PROBLEM STATEMENT
Your output should consist solely of the lines from the one holding "Task: Click inside the empty review text box" to the end of the records below, inclusive, reproduced exactly and free of pictures.
Start of EXERCISE DATA
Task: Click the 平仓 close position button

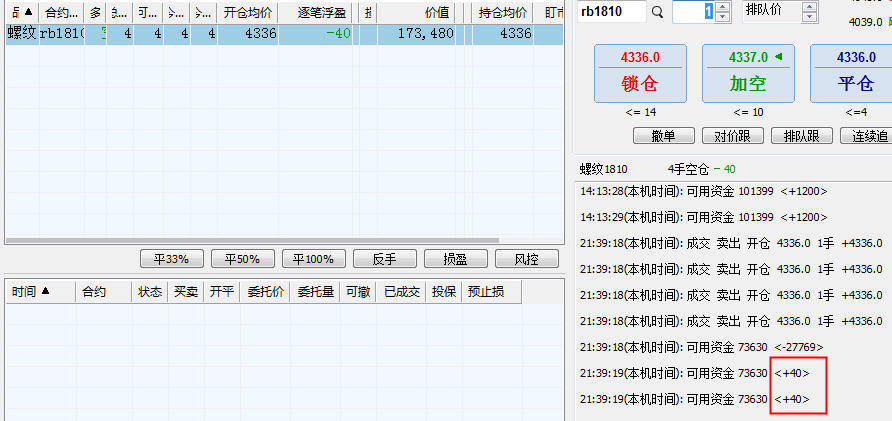Action: coord(855,73)
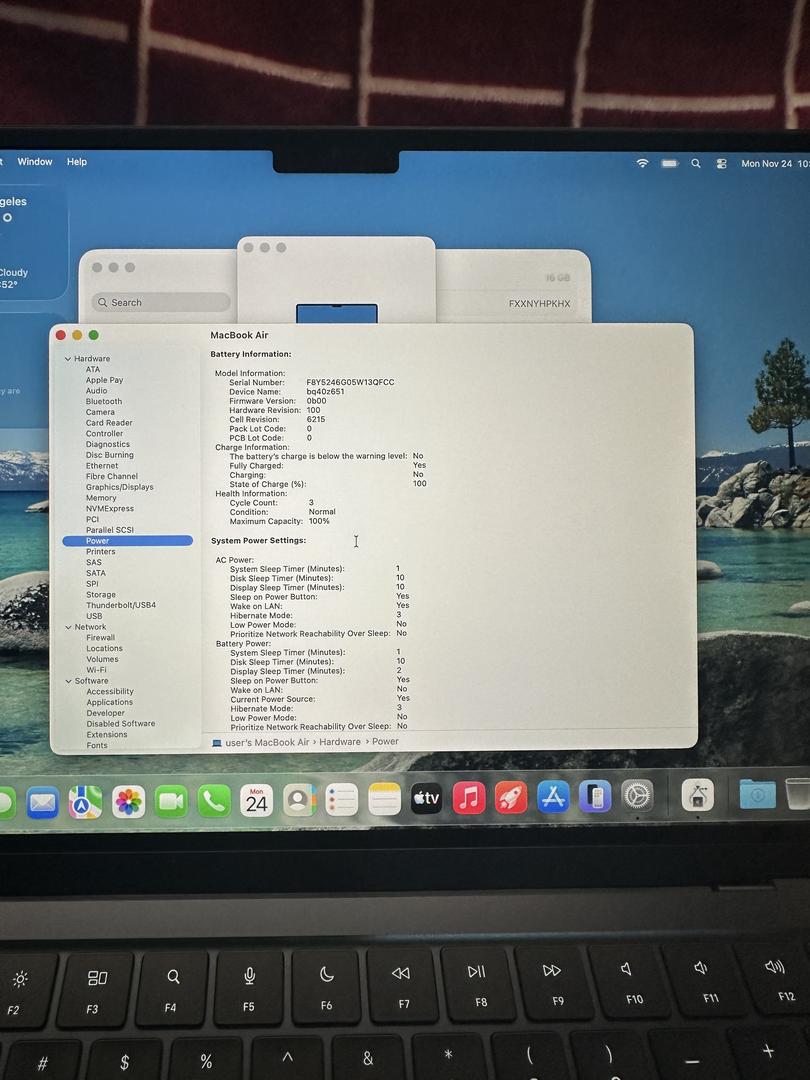Open the Help menu
Screen dimensions: 810x1080
77,162
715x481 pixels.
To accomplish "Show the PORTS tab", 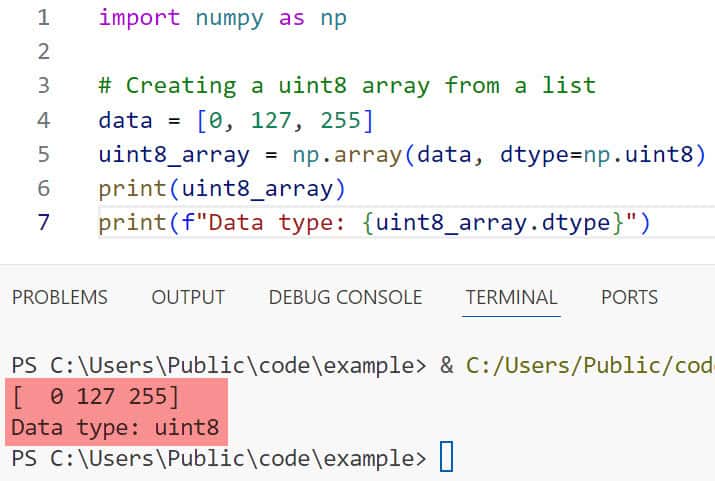I will [629, 297].
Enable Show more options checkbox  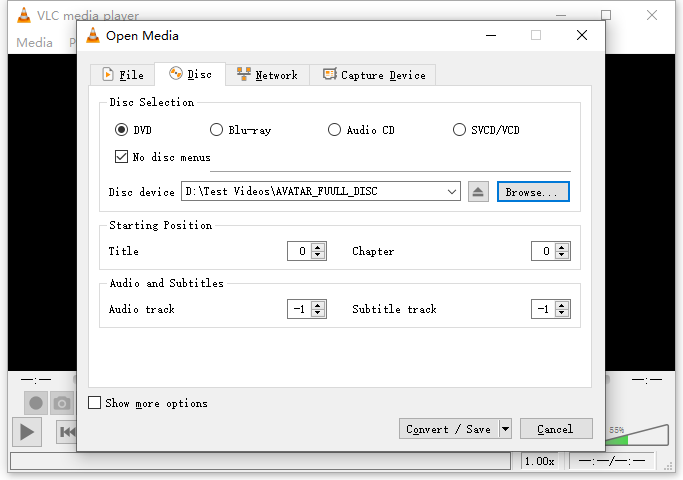pyautogui.click(x=94, y=402)
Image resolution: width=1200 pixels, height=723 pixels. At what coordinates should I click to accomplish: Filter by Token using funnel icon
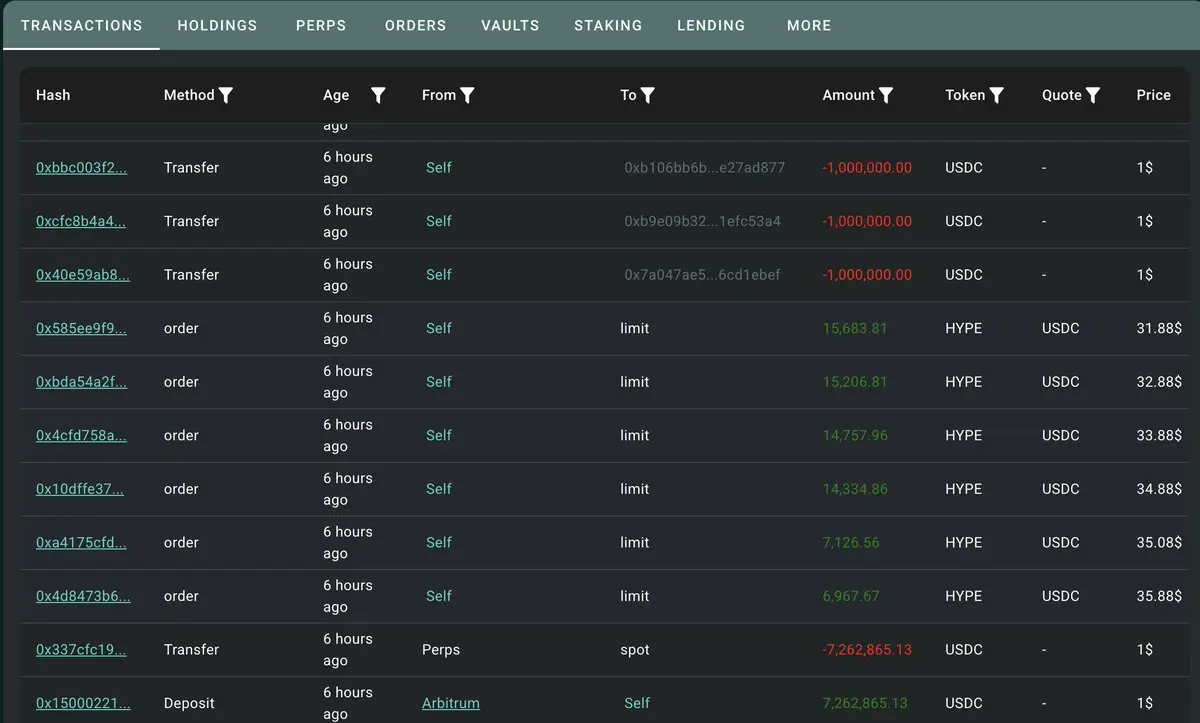(997, 95)
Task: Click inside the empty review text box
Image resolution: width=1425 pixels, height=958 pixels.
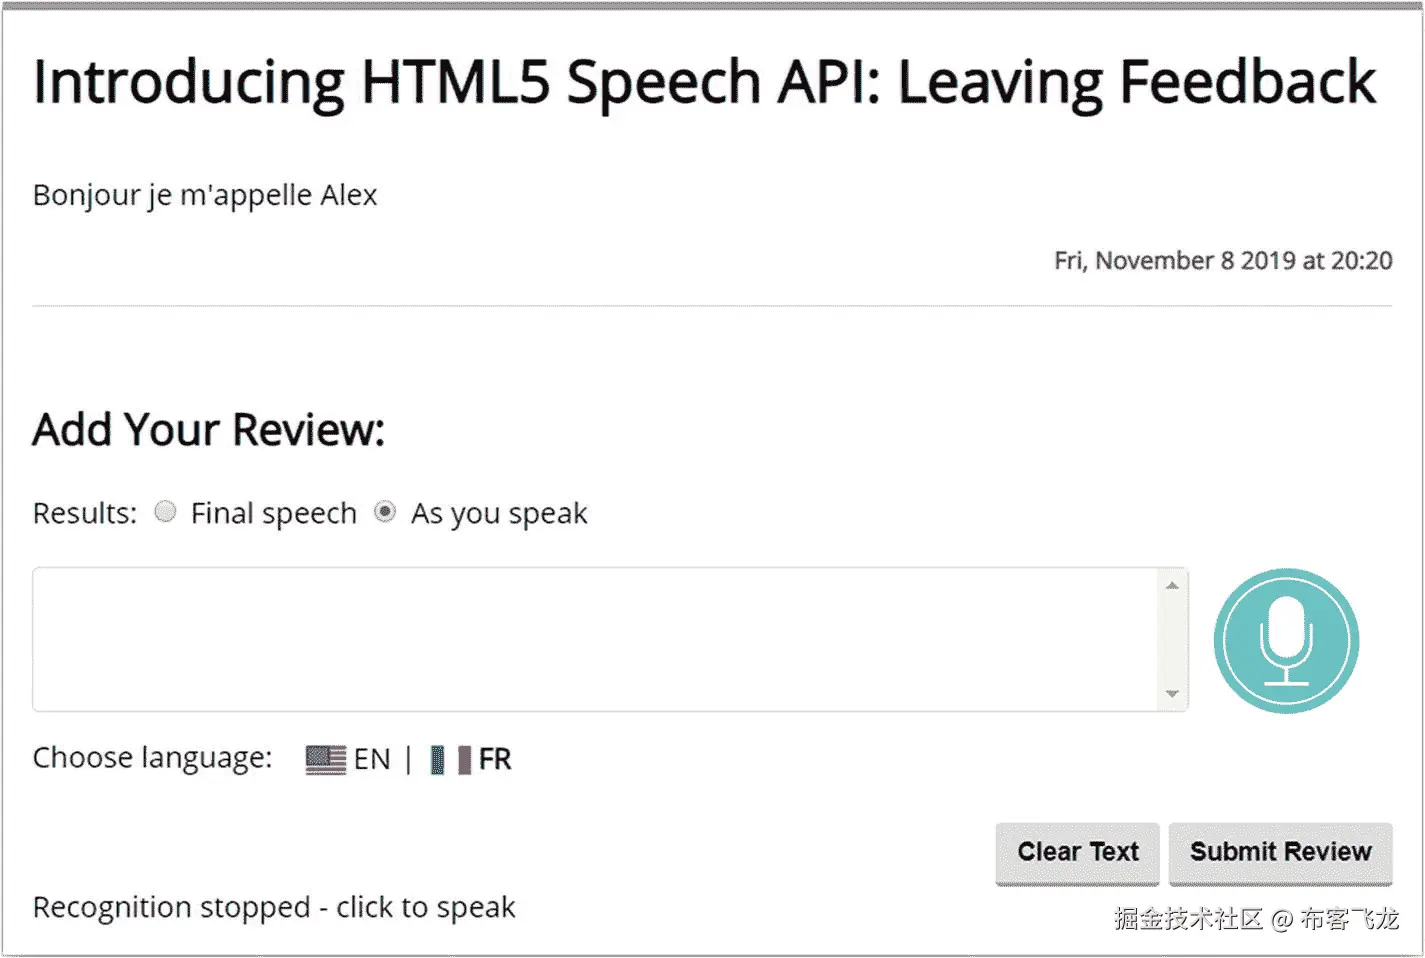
End of EXERCISE DATA
SOLUTION TO THIS PROBLEM
Task: Click inside the empty review text box
Image resolution: width=1425 pixels, height=958 pixels.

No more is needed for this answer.